◆ WORK TASK: Reproduce exactly the span of lines that opens with the line containing "The height and width of the screenshot is (821, 1080)." and closes with the last line of the entries below.

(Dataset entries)
-=-=-
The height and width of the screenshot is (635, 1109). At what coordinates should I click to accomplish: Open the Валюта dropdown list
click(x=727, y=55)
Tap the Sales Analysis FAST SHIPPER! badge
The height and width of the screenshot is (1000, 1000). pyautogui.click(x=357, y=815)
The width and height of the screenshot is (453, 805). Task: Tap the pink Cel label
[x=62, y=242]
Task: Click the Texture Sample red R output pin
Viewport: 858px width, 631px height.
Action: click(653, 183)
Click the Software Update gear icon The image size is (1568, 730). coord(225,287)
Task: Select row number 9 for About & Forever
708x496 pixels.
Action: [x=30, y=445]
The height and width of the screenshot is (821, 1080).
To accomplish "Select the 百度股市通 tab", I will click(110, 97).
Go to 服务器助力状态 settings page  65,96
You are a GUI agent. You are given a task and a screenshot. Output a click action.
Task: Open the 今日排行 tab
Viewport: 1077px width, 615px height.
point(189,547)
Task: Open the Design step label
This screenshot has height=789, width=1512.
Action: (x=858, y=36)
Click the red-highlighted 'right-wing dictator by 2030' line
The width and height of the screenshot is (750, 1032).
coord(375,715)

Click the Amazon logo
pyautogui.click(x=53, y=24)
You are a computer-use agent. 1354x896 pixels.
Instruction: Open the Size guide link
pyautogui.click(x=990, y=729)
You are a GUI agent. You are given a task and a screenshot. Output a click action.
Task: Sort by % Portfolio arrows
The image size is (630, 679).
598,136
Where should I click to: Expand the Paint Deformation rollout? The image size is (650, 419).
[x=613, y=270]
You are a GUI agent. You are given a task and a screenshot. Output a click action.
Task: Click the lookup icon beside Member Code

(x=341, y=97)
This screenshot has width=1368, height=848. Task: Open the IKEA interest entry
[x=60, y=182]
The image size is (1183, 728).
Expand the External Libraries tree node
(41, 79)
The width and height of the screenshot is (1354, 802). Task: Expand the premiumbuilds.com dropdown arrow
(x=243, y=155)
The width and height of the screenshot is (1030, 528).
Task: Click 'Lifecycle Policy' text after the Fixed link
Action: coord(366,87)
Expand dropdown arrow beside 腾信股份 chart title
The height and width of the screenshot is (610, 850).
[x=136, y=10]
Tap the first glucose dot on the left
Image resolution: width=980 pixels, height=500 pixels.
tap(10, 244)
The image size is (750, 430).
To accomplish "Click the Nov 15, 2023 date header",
-=-=-
◆ PROBLEM SOLUTION:
The height and width of the screenshot is (821, 1080).
To accomplish "Select the 百度股市通 tab", I will click(110, 97).
Go to 服务器助力状态 settings page  65,96
You are a GUI agent. You are given a task and a screenshot. Output a click action.
Task: Open the 今日排行 tab
Viewport: 1077px width, 615px height.
point(189,547)
Task: Open the Design step label
This screenshot has height=789, width=1512.
Action: (x=858, y=36)
Click the red-highlighted 'right-wing dictator by 2030' line
The width and height of the screenshot is (750, 1032).
coord(375,715)

Click the Amazon logo
pyautogui.click(x=53, y=24)
You are a computer-use agent. 1354x896 pixels.
Instruction: Open the Size guide link
pyautogui.click(x=990, y=729)
You are a GUI agent. You are given a task and a screenshot. Output a click action.
Task: Sort by % Portfolio arrows
The image size is (630, 679).
598,136
Where should I click to: Expand the Paint Deformation rollout? The image size is (650, 419).
[x=613, y=270]
You are a GUI agent. You are given a task and a screenshot. Output a click action.
Task: Click the lookup icon beside Member Code

(x=341, y=97)
This screenshot has width=1368, height=848. Task: Open the IKEA interest entry
[x=60, y=182]
The image size is (1183, 728).
Expand the External Libraries tree node
(41, 79)
The width and height of the screenshot is (1354, 802). Task: Expand the premiumbuilds.com dropdown arrow
(x=243, y=155)
The width and height of the screenshot is (1030, 528).
Task: Click 'Lifecycle Policy' text after the Fixed link
Action: coord(366,87)
Expand dropdown arrow beside 腾信股份 chart title
The height and width of the screenshot is (610, 850).
[x=136, y=10]
Tap the first glucose dot on the left
Image resolution: width=980 pixels, height=500 pixels.
tap(10, 244)
The image size is (750, 430).
To accomplish "Click the Nov 15, 2023 date header",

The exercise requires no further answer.